Naomi Klein: «Nous entrons dans l’ère de la barbarie climatique»
L’auteure de « La stratégie du choc » a publié un nouveau livre (en anglais). Une de ses idées phares est le lien entre crise climatique et montée des nationalismes et du « suprémacisme » blanc. Dans cet entretien, elle s’explique et commente aussi le renouveau du militantisme écologique.
Cet entretien est paru à l’origine dans The Guardian. Il est republié ici dans le cadre du partenariat de The Nation avec Covering Climate Now, une collaboration mondiale de plus de 250 médias pour renforcer la couverture du changement climatique.
Naomi Klein est une journaliste canadienne et militante altermondialiste, connue pour ses livres No Logo (2001) et La Stratégie du choc (2008), aux éditions Actes Sud. Elle vient de publier, en anglais, On Fire : The (Burning) Case for a Green New Deal (Simon & Schuster, 2019).
The Guardian — Pourquoi publiez-vous ce livre maintenant ?
Naomi Klein — J’ai toujours l’impression que la façon dont nous parlons du changement climatique est trop compartimentée, trop cloisonnée par rapport aux autres crises auxquelles nous sommes confrontés. Un thème très fort qui parcourt le livre est le lien qui existe entre la crise climatique et la crise de la montée de la suprématie blanche, les différentes formes de nationalisme et le fait que tant de gens soient forcés de quitter leur pays, ainsi qu’avec la guerre menée contre notre temps d’attention disponible. Il s’agit de crises qui se recoupent et s’entrecroisent, et les solutions doivent donc l’être aussi.
Le livre rassemble des essais écrits lors de la dernière décennie. Avez-vous changé d’avis sur quelque chose ?
Je n’ai pas mis suffisamment l’accent dans le passé sur le défi que pose le changement climatique à la gauche. La vision du monde par la gauche ne s’intéresse qu’à redistribuer le butin de l’extractivisme [le processus d’extraction des ressources naturelles terrestres] et ne tient pas compte des limites d’une consommation sans fin.

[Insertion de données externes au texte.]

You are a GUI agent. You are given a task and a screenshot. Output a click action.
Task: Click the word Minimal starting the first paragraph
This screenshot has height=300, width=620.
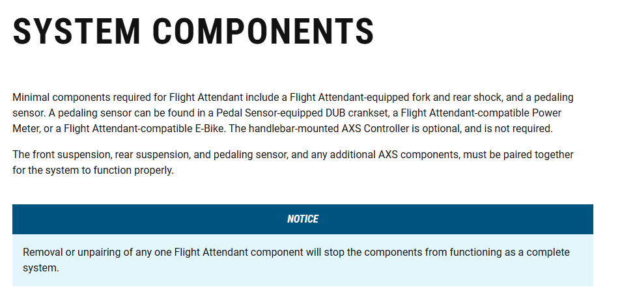point(31,98)

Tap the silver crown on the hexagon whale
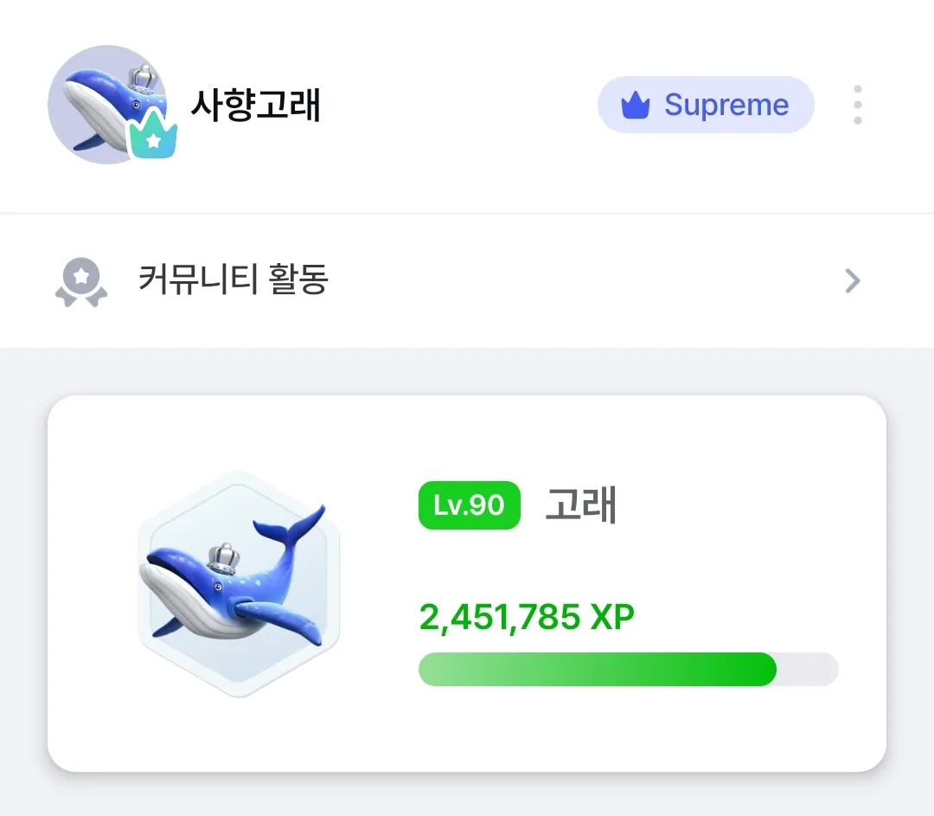(x=224, y=558)
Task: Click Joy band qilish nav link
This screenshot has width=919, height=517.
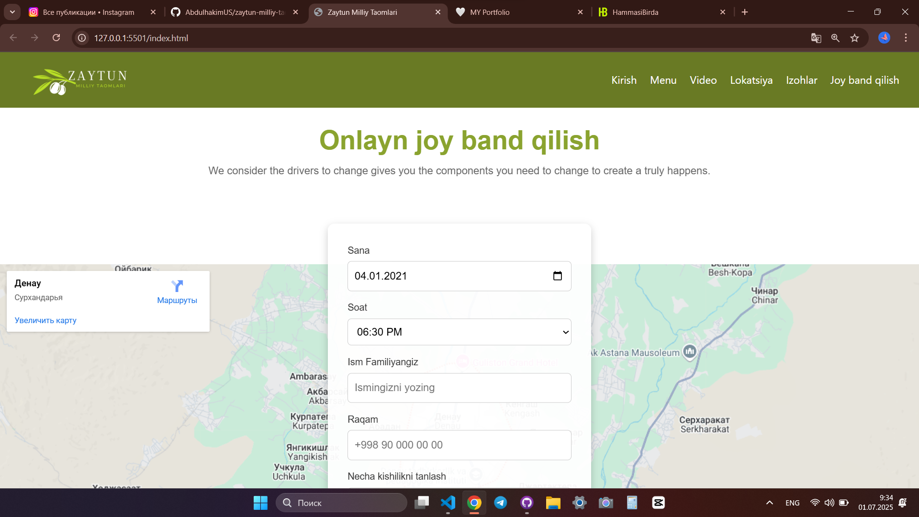Action: pos(864,80)
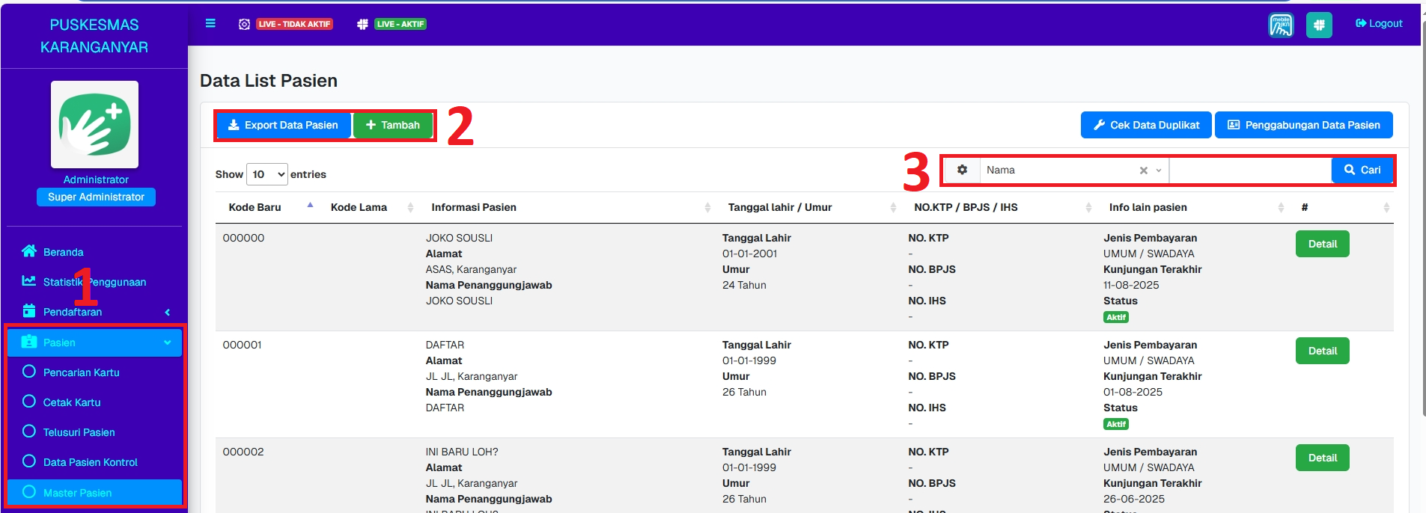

Qu’est-ce qui empêche la gauche d’en tenir compte ?
Dans le contexte nord-américain, admettre qu’il va y avoir des limites est le plus grand des tabous. Vous le voyez dans la façon dont [la chaîne de télé] Fox News s’en est pris au Green New Deal : « Ils s’en prennent à vos hamburgers ! » Cela touche au cœur du rêve américain, selon lequel chaque génération obtient plus que la précédente et qu’il y a toujours une nouvelle frontière vers laquelle s’étendre – c’est l’idée même de nations coloniales comme les nôtres. Quand quelqu’un arrive et dit, « Il y a des limites, nous avons des décisions difficiles à prendre, nous devons trouver comment gérer ce qui reste, nous devons partager équitablement », c’est ressenti comme une attaque psychique. La réponse [à gauche] a donc été d’éviter le sujet, et de dire « Non, non, non, nous ne venons pas vous prendre vos affaires, il va y avoir toutes sortes d’avantages. » Et il y aura effectivement des avantages : nous vivrons dans des villes plus habitables, nous aurons moins d’air pollué, nous passerons moins de temps coincés dans la circulation, nous pouvons inventer des vies plus heureuses et plus riches de bien des façons. Mais nous allons devoir restreindre notre consommation sans fin et jetable.
Vous sentez-vous encouragée par les discussions sur le Green New Deal ?
Je suis excitée et soulagée que nous parlions enfin de solutions à l’échelle de la crise à laquelle nous sommes confrontés. Qu’il ne s’agit pas d’une petite taxe sur le carbone ou d’un système de plafonnement et d’échange comme solution miracle. Nous parlons de transformer notre économie.
De toute façon, le système actuel laisse tomber la majorité de la population, et c’est pourquoi nous vivons une période de déstabilisation politique si profonde — qui nous donne les Trump et les Brexit, et tous ces chefs dominateurs. Alors, pourquoi ne pas tout changer de bas en haut, et d’une manière qui permette de régler toutes les crises en même temps ?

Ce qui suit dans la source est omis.